Reading passage:
* * * * * * *

How will your advertising be affected, and what can you do now to plan for the cookie apocalypse?
This ability for ad tech platforms to gather vast amounts of data of individuals’ online behavior has resulted in privacy concerns that encouraged the EU’s GDPR regulations (2018) and the phase-out of third-party cookies by Safari and Firefox. Google’s announcement that it, too, has become anti-cookie is consequential because of the sheer scale of Google’s Content/Display Ad Network. About 80% of online advertisers use third-party cookies.
With a cookie-less future ahead, is this Doomsday for advertisers?
Where do Attorney-Advertisers Use Third-Party Cookies?
The most important point for lawyers to understand is that IF the cookie apocalypse impacts your PPC advertising, this change affects ONLY Google Ads Display/Content Network and third-party ad networks – NOT the Google Search Ads that appear at the top of Google searches. For most law firms, the grand majority of their PPC ad budget is spent on Google’s Search Ad Network, which will be unaffected by this change. If you are unsure whether your PPC advertising uses display/banner ads that rely on cookies, ask your advertising agency for specific guidance.
Where might attorney-advertisers be using third-party cookies? There are some PPC ad strategies that a law firm might be accustomed to utilizing that will be negatively affected by Google’s phase-out of third-party cookies. These include:
Retargeting / Remarketing Google Ads: For many years, PPC advertisers have used retargeting/remarketing campaigns that rely on third-party cookies to serve banner advertisements to your website visitors when they are on other websites. This allowed your law firm to maintain brand-awareness to potential clients after they left your website. You were essentially tracking individuals to serve banner ads to them. This type of retargeting/remarketing will cease with Google’s phase-out of cookies. This change will affect both Google Ads Remarketing/Retargeting and similar ad types on social media platforms.

* * * * * * *

Exercise task a:
Copy out everything in the listing from the line containing "At what (x,y)" down to the line containing "pyautogui.click(x=1153, y=93)", including both of those lines.
The listing has nothing to do with the article on third-party cookies and law firm advertising.

* * * * * * *

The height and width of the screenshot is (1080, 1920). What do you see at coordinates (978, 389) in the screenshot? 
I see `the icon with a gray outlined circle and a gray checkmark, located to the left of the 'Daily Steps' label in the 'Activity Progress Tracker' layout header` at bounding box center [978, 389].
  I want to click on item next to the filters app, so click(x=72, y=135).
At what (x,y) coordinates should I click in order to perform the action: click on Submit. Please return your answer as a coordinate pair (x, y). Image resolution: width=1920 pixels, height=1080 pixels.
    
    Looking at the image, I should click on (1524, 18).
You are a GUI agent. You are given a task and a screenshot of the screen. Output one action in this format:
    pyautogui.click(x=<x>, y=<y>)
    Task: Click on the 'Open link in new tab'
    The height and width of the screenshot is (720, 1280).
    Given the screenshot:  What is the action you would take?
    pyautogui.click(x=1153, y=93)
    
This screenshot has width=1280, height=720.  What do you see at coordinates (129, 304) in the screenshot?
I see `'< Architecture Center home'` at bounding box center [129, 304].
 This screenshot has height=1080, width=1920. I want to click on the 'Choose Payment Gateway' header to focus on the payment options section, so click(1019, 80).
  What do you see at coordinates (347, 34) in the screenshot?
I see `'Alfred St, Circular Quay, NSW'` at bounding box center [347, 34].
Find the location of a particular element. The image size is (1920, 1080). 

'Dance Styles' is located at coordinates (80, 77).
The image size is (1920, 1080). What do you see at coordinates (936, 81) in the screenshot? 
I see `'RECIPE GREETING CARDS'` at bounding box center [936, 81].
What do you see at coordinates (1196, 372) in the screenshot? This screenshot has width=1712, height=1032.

* * * * * * *

Exercise task b:
Write the next part of the article on third-party cookies and law firm advertising, picking up after its final paragraph.

Task answer a:
At what (x,y) coordinates should I click in order to perform the action: click on Submit. Please return your answer as a coordinate pair (x, y). Image resolution: width=1920 pixels, height=1080 pixels.
    
    Looking at the image, I should click on (1524, 18).
You are a GUI agent. You are given a task and a screenshot of the screen. Output one action in this format:
    pyautogui.click(x=<x>, y=<y>)
    Task: Click on the 'Open link in new tab'
    The height and width of the screenshot is (720, 1280).
    Given the screenshot:  What is the action you would take?
    pyautogui.click(x=1153, y=93)

Task answer b:
Frequency Capping: If your firm runs banner advertising through ad platforms other than Google Ads, frequency capping in a post-cookie world will be challenging, at best, for these ad providers. Currently, a lawyer-advertiser would place a cap on how many times their banner ad is shown to a single user in a defined amount of time. This helps preserve ad budget, manage spend appropriately and keep users from feeling bombarded by a single ad. Without Google’s support of third-party cookies, this common utility will be degraded.
Diminished Returns from Lead Brokers: Individual law firms may indirectly rely on third-party cookies if they are accustomed to purchasing leads from lead-gen providers. These brokers often run highly targeted PPC ad campaigns (including on ad tech platforms and/or retargeting techniques) that will be negatively impacted by the phase-out of cookies. The volume of leads they generate will likely decline while their costs increase. Law firms who purchase leads can expect higher prices and low(er) volume.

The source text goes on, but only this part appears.